### EXERCISE GOAL
Render everything from the line containing "Focus the 'Cena u €' price input" down to the line containing "(x=576, y=135)" as a Markdown table with the columns Line and Text, skipping any blank lines and leaving the pictures out.

### RECORD EXTRACTS
* * *

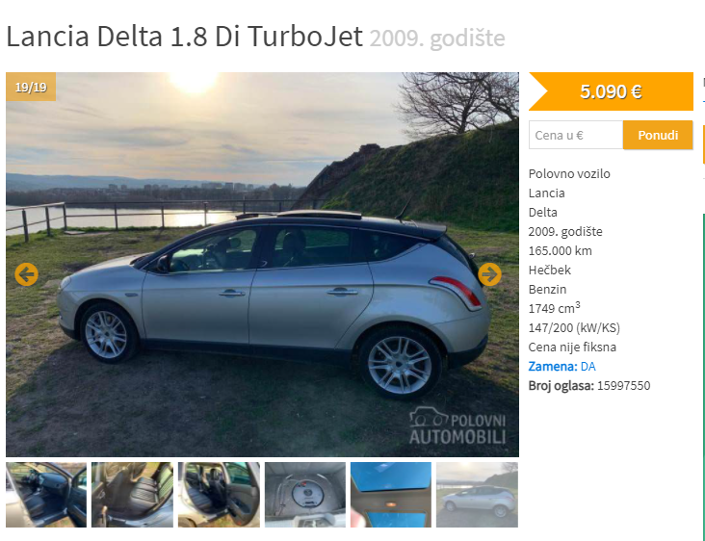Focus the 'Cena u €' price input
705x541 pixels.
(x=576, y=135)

* * *

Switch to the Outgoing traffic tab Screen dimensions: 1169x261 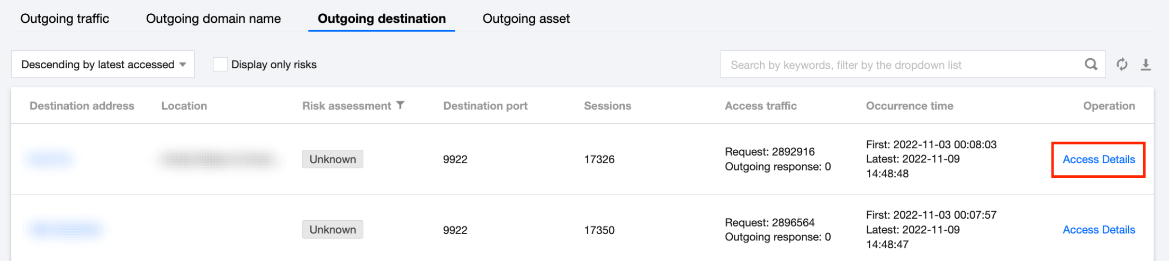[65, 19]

* * *

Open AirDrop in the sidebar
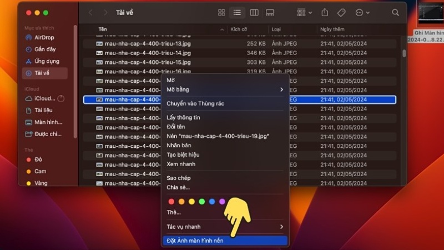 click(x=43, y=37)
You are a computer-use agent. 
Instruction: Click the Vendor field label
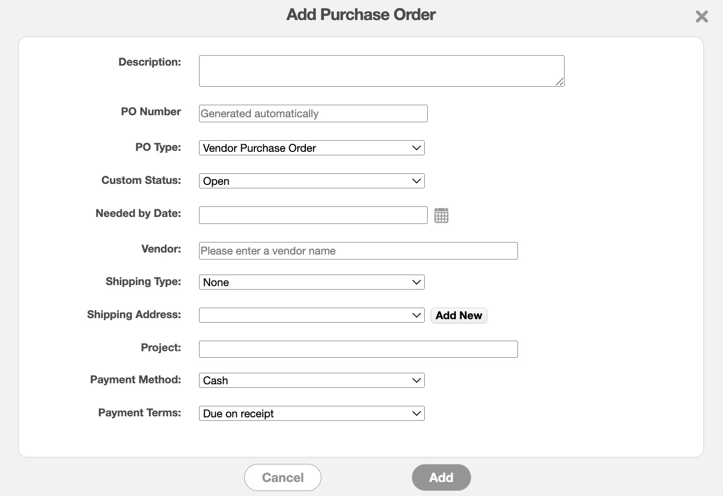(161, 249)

* * *

### ANSWER IN FULL
| Line | Text |
|---|---|
| 1 | Focus the 'Cena u €' price input |
| 2 | 705x541 pixels. |
| 3 | (x=576, y=135) |